- Texte présenté -
^^^^^^^^^^^^^^^^

La carte 1952 Topps de Mickey Mantle, gradée 9,5 par SCG s’est vendue 12,5 millions de dollars en août 2022, devenant la carte la plus chère du monde tous sports confondus.
La T206 d’Honus Wagner, produite par American Tobacco entre 1909 et 1911 et gradée PSA 2 a été vendue pour 7,25 millions de dollars en 2022.
La Rookie card signée de Stephen Curry de 2009 gradée PSA 8 a été vendue pour 5,9 millions de dollars en 2021, devenant la carte de basket la plus chère du monde.
Tous ces prix montrent que la collection est devenue un business et qu’il est devenu de plus en plus difficile pour les collectionneurs avec des moyens plus modestes de se faire plaisir. Il est vrai que les exemples cités plus haut peuvent paraitre inatteignables pour le commun des mortels tant ces cartes sont rares et exceptionnelles. Cependant, il est à remarquer que toutes ces ventes gradées sont survenues après 2020 et la crise du Covid-19, laissant à penser que le marché de la collection et du grading sont dans une bulle spéculative qui échappe à toute logique.

^^^^^^^^^^^^^^^^

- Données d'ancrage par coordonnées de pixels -
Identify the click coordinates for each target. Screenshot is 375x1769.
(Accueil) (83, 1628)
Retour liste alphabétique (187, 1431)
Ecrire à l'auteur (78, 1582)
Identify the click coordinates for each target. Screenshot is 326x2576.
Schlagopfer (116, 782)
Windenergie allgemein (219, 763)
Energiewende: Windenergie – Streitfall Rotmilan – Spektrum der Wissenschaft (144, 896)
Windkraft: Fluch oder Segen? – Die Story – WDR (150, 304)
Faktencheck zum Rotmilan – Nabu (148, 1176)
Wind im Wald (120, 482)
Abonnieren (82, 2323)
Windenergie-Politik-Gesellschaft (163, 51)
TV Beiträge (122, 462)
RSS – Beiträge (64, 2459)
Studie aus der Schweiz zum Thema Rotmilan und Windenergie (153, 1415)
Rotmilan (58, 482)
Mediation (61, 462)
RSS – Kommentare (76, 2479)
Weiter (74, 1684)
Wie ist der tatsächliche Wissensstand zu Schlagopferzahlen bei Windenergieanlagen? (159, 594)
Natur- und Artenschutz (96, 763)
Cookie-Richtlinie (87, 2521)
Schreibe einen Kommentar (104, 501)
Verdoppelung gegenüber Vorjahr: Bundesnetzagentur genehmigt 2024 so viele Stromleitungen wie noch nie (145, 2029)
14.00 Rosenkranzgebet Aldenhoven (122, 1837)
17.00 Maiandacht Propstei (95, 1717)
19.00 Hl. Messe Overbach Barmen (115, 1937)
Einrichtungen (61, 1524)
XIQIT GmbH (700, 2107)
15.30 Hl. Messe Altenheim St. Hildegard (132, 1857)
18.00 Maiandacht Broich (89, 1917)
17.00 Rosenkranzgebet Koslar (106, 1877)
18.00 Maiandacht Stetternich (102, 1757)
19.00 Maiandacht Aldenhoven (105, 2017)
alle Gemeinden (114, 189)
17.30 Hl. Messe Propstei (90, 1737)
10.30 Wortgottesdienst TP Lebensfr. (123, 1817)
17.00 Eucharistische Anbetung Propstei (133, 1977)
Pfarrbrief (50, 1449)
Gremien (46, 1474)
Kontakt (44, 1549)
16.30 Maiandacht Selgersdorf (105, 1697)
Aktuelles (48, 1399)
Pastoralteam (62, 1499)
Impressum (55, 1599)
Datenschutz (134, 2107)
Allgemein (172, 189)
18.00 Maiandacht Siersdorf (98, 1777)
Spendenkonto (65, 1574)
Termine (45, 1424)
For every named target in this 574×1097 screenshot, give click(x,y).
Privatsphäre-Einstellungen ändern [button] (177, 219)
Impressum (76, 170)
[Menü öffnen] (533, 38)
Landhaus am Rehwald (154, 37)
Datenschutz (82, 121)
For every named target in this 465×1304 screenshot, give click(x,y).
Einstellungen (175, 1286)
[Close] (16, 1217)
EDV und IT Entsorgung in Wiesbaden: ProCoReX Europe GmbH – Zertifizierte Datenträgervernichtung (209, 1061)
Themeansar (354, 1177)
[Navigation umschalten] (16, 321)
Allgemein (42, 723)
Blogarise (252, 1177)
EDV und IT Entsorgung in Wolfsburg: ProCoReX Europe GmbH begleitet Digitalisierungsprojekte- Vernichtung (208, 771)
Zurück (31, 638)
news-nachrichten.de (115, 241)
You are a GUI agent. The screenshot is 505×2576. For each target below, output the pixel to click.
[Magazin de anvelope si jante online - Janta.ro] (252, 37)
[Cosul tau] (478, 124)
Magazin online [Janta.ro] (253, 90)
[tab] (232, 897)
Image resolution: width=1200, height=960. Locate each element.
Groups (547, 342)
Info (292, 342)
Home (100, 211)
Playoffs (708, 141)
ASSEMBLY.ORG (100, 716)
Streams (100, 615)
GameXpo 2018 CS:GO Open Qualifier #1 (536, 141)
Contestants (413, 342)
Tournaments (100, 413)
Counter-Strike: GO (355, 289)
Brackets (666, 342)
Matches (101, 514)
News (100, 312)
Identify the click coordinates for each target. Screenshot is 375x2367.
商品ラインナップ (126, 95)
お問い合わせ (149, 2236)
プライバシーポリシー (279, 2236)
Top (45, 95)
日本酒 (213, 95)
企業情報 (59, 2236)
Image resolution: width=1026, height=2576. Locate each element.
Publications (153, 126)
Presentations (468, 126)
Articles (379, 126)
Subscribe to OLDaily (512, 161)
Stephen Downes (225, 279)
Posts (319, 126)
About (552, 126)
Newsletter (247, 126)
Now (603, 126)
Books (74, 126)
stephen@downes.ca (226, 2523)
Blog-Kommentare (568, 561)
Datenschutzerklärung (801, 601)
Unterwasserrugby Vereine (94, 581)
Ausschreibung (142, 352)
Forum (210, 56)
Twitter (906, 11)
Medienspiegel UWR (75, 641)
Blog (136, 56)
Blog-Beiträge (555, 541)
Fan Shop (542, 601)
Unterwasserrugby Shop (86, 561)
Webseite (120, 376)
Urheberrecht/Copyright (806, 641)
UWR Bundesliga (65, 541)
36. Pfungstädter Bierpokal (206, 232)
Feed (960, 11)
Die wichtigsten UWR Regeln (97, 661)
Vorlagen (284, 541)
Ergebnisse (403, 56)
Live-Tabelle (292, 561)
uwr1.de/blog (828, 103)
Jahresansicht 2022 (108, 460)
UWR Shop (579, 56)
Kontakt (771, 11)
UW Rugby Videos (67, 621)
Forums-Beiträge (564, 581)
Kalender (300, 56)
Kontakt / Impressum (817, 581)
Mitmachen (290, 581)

^^^^^^^^^^^^^^^^

- Tâches à réaliser -
- a) Dans le texte sur les cartes de collection les plus chères, relevez chaque carte citée et indiquez son prix de vente.
- b) Rédigez la suite du texte sur les cartes de collection, à partir de sa dernière phrase.

- Réponses rédigées -
- a)
- La carte 1952 Topps de Mickey Mantle : 12,5 millions de dollars
- La T206 d'Honus Wagner : 7,25 millions de dollars
- La Rookie card signée de Stephen Curry de 2009 : 5,9 millions de dollars

- b)
Néanmoins, des solutions alternatives existent comme la société Cardslabel qui permet de personnaliser ses boîtiers de protection sans grading, tout en proposant un produit de qualité laissant respirer la carte sans l’emprisonner dans son écrin en polycarbonate. On est là pour protéger son précieux et la plus-value d’une telle démarque n’est pas financière mais uniquement esthétique.
Pour conclure
Grader ses cartes part d’un bon sentiment : cela permet de pouvoir protéger ses cartes avec un boîtier de très bonne qualité (même si, depuis quelque temps, une polémique affirme que les boîtiers des sociétés de grading ne seraient pas tous anti-UV). Cela permet également de lutter contre la falsification et de pouvoir affirmer à quasi 100% que la carte que l’on possède est bien authentique et originale.
On assiste pourtant aujourd’hui à une course aux profits s’accompagnant d’abus pour un système qui, à la base, était pensé de manière vertueuse et qui est aujourd’hui devenu incontrôlable et orienté vers le profit à outrance.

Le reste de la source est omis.